Friday, March 27, 2009

Maybe Some Things Have Changed

Spring has sprung in the Holy Land. Today, the first day of daylight savings time, has been sunny and windy but not too cold. Liz and I set out early (before noon), walking first to the Lehem Erez on Ibn Gvirol where we bought a chocolate halvah cake for the middle daughter. The schlep to Ibn Gvirol was necessitated by the closing of the Lehem Erez on Ben Yehuda, another victim of the recession. We then went to the Tel Aviv Port for what was advertised as free, live music by some alternative rock bands.

Except for some misplaced high rise towers, Tel Aviv is an architectural marvel, featuring small parks tucked in between blocks of low rise, international style apartments and tree-lined boulevards with wide, central pathways. So the walking and the sitting on strategically placed benches was great.

The bands were a bust as they were playing inside a portable TV studio set up by Channel 24, a music video channel. TV gnomes were ushering groups of young people inside to be the live audience as the various musicians played their latest hits. They could be seen on a large outdoor screen but the sea proved far more interesting. Liz and I sat out in the sun for a while and finally walked the short distance to the Speedo Cafe.

Speedo is one of several cafes set up on the port's wide boardwalk with cushioned chairs facing the sea. Thanks to the large umbrellas we were able to sit in the shade and gaze out at the sea. Today the sea was a beautiful aquamarine with just enough waves to make things interesting. As I sat, drinking my cafe hafuch (cappucino in Italian) and eating apple pie with chocolate ice cream instead of vanilla, I thought about some recent Facebook communications I've had with three Gay men.

Having been raised in a family where political discourse is a form of blood sport, I sometimes forget that I'm communicating with real people who may be justifiably sensitive about certain topics. So, when I suggested that the life of LGBT people in America had progressed since the days of the Stonewall Riot I was castigated by a 20-something Gay man. To make matters worse, I threw into a defense of Israel's self-defense a suggestion that if he didn't like Israel he should go try being Gay in an Arab country. At this point he, quite correctly, verbally ripped me a new orifice. Remembering how angry I used to get when, during a protest against the War Against Vietnam, some clueless middle-aged asshole would hold up a sign suggesting that if we didn't love America we should go live in Russia, I realized that I had gone too far and deserved what I got.

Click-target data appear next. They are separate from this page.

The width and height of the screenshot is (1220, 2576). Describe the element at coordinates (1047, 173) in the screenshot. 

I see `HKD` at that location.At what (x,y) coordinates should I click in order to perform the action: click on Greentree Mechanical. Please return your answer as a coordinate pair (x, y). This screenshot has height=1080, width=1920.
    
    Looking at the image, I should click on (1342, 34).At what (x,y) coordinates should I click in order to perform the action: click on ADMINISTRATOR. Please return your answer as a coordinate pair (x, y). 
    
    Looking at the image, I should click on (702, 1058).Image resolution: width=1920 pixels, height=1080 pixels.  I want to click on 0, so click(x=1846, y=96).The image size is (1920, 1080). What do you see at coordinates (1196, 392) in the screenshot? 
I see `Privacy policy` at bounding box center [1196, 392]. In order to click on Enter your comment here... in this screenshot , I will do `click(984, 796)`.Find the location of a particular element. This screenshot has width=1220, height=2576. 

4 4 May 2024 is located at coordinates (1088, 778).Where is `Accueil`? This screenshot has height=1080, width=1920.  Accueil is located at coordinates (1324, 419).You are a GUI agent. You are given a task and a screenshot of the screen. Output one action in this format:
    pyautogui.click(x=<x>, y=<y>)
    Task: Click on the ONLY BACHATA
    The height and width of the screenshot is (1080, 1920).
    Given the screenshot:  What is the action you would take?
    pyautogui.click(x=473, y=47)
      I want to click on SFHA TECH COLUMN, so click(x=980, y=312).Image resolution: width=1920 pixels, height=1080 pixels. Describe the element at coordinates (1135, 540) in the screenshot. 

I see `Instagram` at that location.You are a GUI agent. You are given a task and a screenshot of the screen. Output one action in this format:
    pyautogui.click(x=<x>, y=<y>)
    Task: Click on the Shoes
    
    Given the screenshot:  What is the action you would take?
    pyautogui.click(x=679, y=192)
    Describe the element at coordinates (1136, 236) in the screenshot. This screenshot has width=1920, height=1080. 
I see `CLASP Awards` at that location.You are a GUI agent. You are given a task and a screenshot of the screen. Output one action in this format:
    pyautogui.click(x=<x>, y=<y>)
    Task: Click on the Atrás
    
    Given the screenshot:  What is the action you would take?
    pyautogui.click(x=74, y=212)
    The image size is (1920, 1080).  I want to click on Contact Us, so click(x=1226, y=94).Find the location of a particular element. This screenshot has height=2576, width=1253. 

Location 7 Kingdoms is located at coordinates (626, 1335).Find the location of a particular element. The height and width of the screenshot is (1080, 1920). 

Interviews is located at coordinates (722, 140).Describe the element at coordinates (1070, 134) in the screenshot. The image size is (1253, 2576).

If he reads this he can hopefully take some solace from being one of the very few people to ever get a public apology from me after a political brawl.

However, in spite of it's unartful expression, I'm not convinced that my observation is wrong. Is America racist? You betcha. But we have gone from murdering people trying to register African Americans to vote, to voting for or against Obama based on what he had to say about being President. I think that's progress. I think a similar statement can be made about LGBT people. Is America homophobic? You betcha. But too many LGBT people are living openly and living well to say that nothing has gotten better since the Stonewall Riot.

I was reading my young FB Friend's quite accurate litany of all the abuses heaped upon the LGBT community in America when a new posting hit my Home Page. It was a video of another Gay FB Friend's son performing in the second grade class play at our local Jewish day school. This FB Friend is also both a real flesh-and-blood friend and my personal expert on the LGBT world. (The man has the patience of a true tzadik, tolerating the really stupid questions I ask him. He's going to make a very good Rabbi.) He's also married and lives near me in the suburbs with his husband, three children, a minivan and a mortgage. The video was quickly followed by a picture of my friend's husband hugging the smiling, triumphant young man. The joyful comments soon filled the page.

So there I sat, contemplating the juxtaposition of the first two sets of postings, when a posting from a third Gay FB Friend showed up. Titled "Yes, the 'Q' in Quiznos Stands for Queer" he sent his review of a Quiznos ad, complete with a video of the ad. In the ad, the Quiznos oven gets a young man to purr the price of a more than foot long sandwich, the Toasty Torpedoe. The ad ends with a screen filled with hands holding aloft rigid, foot long sandwiches. Have you seen this ad? If not, here's the link to his blog (the ad is also on YouTube): (The blog is Jeff Weinstein's Out There on Arts Journal). The ad is the gayest and funniest bit of film I've seen since West Side Story on singalong night at the Castro Theater in San Francisco.

So, maybe, over the past 50 years or so, some things have changed and maybe some of that change has been for the good. I'll let you figure this one out for yourself. For now, I need to figure out where we are going for dinner tonight.